Step 1: tumor cells detach from one another. Step 2: tumor cells invade into the ECM by degrading the basement membrane. Step 3: tumor cells induce angiogenesis and enter the circulation. Step 4: tumor cells survive within the circulation by clustering with each other, leukocytes, and platelets. Step 5: tumor cells that have survived the circulation exit the bloodstream into the stroma of the target organ. Step 6: tumor cells seed into the secondary site. Step 7: tumor cells enter a dormant state, characterized by exit from the cell cycle and activation of survival pathways. Step 8: tumor cells are reactivated, allowing for their outgrowth and colonization at the secondary site. Abbreviations: MMP, matrix metalloproteinase; u-PA, urokinase plasminogen activator; VEGF, vascular endothelial growth factor.

Figure II. Metastasis-initiating cells (MICs) in colorectal cancer.

Metastases arise from a subset of tumor cells that have acquired invasiveness due to the activation of the NOTCH, Wnt/β-catenin, and TGF-β signaling pathways. Interaction between JAGGED (expressed by endothelial cells) and NOTCH (expressed by the tumor cells) allow for survival of the tumor cells around tumor vessels. Loss of APC or Axin promotes Wnt/β-catenin signaling and induce dedifferentiation and stemness of the MICs. MICs are resistant to the cytostatic effects of TGF-β signaling, which can also create an immune-suppressive microenvironment and further promote invasion of MICs. Abbreviations: TGF-β, transforming growth factor-β; β-cat, β-catenin; NICD, Notch intracellular domain; APC, adenomatous polyposis coli; T-reg, regulatory T-cell; MDSC, myeloid-derived suppressor cell; CAF, cancer-associated fibroblast.

GLOSSARY

Angiogenesis

The physiological process through which new blood vessels form from pre-existing vessels.

Cancer-associated fibroblasts (CAFs)

A heterogeneous group of activated fibroblasts that build up and remodel the extracellular matrix in the tumor.

Chemotherapy

A type of cancer treatment that targets rapidly dividing cells by directly or indirectly inducing DNA damage.

Chimeric antigen receptor (CAR) T-cell therapy

A type of immunotherapy in which T-cells are isolated and genetically modified to target cancer cells ex vivo.

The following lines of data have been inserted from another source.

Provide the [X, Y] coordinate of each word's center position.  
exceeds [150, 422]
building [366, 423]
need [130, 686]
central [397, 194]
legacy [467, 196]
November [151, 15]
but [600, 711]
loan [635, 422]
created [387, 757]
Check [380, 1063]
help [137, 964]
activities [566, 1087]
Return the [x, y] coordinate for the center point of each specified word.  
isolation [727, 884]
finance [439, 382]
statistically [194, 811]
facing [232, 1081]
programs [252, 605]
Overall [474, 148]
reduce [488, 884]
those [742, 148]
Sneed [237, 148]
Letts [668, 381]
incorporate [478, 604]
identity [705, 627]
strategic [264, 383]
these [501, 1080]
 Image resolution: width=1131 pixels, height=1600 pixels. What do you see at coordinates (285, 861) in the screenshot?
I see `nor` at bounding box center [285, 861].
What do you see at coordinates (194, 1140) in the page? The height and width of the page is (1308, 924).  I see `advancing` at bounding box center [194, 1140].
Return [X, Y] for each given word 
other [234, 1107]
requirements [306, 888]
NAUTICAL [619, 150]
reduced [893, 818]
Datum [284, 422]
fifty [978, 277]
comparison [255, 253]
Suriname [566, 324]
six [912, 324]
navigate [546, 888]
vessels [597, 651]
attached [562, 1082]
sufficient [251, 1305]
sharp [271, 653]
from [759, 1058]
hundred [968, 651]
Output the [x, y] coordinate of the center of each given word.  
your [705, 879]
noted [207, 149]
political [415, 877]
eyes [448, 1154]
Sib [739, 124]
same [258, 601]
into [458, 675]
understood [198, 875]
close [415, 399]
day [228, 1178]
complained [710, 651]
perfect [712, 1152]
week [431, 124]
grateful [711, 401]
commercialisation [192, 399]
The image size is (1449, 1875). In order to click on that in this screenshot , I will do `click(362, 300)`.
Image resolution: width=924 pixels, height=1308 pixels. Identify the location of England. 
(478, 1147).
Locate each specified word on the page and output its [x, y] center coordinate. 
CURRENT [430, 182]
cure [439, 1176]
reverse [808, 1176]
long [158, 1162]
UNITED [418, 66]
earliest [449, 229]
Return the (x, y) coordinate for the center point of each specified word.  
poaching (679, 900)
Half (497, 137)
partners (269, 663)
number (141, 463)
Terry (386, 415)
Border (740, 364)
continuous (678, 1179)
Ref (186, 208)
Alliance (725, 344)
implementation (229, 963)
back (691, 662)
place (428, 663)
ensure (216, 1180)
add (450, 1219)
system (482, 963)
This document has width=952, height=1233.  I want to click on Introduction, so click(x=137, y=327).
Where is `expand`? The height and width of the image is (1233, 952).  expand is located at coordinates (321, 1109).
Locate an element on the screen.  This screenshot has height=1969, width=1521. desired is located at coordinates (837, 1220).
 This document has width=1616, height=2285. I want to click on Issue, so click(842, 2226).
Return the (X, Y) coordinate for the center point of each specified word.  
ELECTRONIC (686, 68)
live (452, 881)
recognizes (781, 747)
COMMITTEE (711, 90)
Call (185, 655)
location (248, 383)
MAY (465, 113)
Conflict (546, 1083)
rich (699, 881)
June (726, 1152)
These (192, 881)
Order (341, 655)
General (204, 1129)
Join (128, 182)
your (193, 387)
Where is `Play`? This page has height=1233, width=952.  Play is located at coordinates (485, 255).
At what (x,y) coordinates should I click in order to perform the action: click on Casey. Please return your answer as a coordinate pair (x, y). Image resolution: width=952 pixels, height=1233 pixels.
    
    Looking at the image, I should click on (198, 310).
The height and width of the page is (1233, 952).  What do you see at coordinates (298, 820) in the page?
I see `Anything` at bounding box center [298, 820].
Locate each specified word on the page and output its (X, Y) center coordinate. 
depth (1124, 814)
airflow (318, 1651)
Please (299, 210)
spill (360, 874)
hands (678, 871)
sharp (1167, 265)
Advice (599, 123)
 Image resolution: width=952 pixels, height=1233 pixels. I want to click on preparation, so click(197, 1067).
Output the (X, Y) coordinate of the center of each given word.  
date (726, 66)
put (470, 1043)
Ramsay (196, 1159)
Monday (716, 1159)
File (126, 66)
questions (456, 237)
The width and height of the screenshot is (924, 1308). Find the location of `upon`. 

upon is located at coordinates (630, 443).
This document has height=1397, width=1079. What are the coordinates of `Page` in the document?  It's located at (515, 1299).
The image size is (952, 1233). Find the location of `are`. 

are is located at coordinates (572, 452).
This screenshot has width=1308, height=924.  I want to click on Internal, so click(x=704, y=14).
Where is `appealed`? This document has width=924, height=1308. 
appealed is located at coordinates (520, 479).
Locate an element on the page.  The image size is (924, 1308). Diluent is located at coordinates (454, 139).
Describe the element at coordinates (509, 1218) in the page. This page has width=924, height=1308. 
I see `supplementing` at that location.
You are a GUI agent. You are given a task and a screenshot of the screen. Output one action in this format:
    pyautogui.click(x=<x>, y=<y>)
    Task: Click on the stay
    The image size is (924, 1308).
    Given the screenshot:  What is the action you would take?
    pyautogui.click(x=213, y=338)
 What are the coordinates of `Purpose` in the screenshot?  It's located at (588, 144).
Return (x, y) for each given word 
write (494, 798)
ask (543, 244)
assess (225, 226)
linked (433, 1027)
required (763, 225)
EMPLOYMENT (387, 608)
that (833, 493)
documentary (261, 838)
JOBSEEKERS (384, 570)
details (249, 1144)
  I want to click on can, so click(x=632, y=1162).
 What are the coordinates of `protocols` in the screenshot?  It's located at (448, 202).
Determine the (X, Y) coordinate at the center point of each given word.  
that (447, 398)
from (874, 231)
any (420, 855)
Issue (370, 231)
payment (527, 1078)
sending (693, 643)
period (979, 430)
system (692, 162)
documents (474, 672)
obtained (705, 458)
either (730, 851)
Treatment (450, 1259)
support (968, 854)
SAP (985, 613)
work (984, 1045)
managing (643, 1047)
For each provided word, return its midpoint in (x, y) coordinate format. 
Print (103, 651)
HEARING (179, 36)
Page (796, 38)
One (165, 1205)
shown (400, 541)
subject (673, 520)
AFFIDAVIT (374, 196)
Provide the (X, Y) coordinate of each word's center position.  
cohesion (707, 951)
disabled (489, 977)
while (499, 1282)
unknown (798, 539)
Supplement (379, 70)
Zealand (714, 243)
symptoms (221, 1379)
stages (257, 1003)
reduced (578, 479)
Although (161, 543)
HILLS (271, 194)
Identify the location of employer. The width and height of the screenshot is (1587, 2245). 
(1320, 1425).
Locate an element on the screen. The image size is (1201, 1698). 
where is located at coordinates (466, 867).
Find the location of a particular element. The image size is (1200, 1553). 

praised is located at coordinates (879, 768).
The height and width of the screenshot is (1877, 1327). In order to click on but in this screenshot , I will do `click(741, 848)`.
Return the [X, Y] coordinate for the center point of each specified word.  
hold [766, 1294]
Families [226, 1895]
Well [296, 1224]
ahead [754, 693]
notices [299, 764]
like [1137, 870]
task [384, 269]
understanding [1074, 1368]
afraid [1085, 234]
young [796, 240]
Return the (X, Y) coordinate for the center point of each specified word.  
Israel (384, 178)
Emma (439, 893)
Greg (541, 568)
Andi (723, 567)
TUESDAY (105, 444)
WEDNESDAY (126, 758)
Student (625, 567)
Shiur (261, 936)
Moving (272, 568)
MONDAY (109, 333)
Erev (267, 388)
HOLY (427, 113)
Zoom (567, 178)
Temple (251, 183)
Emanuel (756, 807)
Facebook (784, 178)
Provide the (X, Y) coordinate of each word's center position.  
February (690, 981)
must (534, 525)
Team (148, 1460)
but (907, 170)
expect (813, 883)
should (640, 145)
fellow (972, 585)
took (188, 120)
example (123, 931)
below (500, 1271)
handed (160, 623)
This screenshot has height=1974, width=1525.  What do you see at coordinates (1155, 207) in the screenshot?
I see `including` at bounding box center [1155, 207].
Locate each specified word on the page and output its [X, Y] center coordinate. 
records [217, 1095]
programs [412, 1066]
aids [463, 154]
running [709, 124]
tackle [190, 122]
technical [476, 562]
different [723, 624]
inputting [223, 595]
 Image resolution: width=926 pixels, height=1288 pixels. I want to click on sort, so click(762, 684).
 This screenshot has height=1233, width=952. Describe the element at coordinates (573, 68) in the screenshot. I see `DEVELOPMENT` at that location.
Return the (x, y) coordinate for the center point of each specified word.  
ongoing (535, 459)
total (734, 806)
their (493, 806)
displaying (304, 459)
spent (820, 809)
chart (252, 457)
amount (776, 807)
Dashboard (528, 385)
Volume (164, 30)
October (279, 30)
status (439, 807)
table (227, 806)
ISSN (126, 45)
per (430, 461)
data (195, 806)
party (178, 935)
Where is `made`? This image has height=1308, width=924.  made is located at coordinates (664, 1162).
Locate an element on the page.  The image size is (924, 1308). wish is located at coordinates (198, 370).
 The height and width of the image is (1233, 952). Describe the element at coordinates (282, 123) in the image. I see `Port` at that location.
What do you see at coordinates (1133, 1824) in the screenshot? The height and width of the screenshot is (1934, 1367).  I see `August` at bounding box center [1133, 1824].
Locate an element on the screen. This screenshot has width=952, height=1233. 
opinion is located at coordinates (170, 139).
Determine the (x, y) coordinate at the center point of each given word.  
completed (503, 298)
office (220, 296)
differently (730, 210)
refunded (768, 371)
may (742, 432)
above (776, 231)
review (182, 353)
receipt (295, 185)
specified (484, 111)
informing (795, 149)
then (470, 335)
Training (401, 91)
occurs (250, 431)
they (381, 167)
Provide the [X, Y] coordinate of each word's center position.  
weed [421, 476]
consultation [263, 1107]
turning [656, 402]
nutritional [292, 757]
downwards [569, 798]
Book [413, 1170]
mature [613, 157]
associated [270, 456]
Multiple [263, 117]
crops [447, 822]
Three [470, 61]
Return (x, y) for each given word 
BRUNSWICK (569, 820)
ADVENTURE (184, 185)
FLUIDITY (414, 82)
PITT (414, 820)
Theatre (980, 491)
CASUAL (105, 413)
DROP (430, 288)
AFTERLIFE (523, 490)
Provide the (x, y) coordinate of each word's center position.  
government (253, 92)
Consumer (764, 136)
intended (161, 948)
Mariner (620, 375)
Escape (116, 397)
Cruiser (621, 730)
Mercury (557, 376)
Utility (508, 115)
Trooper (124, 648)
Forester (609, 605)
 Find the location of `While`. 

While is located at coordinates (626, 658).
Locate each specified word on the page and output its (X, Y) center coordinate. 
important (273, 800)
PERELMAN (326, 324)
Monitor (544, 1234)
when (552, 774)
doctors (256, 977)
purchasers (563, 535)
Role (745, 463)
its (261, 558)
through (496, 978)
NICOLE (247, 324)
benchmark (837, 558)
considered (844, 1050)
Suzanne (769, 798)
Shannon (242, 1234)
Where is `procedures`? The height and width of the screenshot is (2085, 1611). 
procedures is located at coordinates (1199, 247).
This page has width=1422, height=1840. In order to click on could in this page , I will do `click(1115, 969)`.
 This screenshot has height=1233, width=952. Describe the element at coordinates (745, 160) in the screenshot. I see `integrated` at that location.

The T-cells are re-introduced back into the patient.

DNA mismatch repair (MMR)

A highly conserved system for recognizing and repairing the errors during DNA replication and recombination.

Epithelial-mesenchymal transition (EMT)

A cellular process during which epithelial cells acquire mesenchymal phenotypes and behavior following the downregulation of epithelial features.

Extracellular matrix (ECM)

A large network of proteins and other molecules that surround, support, and give structure to surrounding cells.

Fecal microbiota transplantation (FMT)

Administration of a fecal matter from a donor into the GI tract of a recipient in order to directly change the recipient’s gut microbial composition and confer a health benefit.

Immune checkpoint

A plethora of inhibitory pathways of the immune system that are crucial for maintaining self-tolerance and to avoid immune injury.

Immunotherapy

A type of cancer treatment that boosts the patient’s own immune system to target cancer cells.

Microbiome

The community of microorganisms (i.e., bacteria, fungi, and viruses) that exists in a particular environment.

Microsatellite instability (MSI)

The condition of genetic hypermutability that results from impaired DNA mismatch repair (MMR).

Myeloid-derived suppressor cells (MDSCs)

Immature neutrophils and monocytes that are characterized by the ability to suppress immune responses and are pathologically activated during cancer, infection, and inflammatory diseases.

Partial EMT

A range of hybrid intermediate EMT state in which cancer cells exhibit both mesenchymal and epithelial characteristics; also called “hybrid EMT”.

Regulatory T-cells (T-regs)

A specialized subpopulation of T-cells that suppress immune response, thereby maintaining homeostasis and self-tolerance.

Targeted therapy

A type of precision cancer treatment that targets specific genes and proteins required for cancer cells to grow, divide, and spread.

Tumor microenvironment (TME)

The environment around a tumor, including the surrounding blood vessels, immune cells, fibroblasts, signaling molecules and the extracellular matrix (ECM).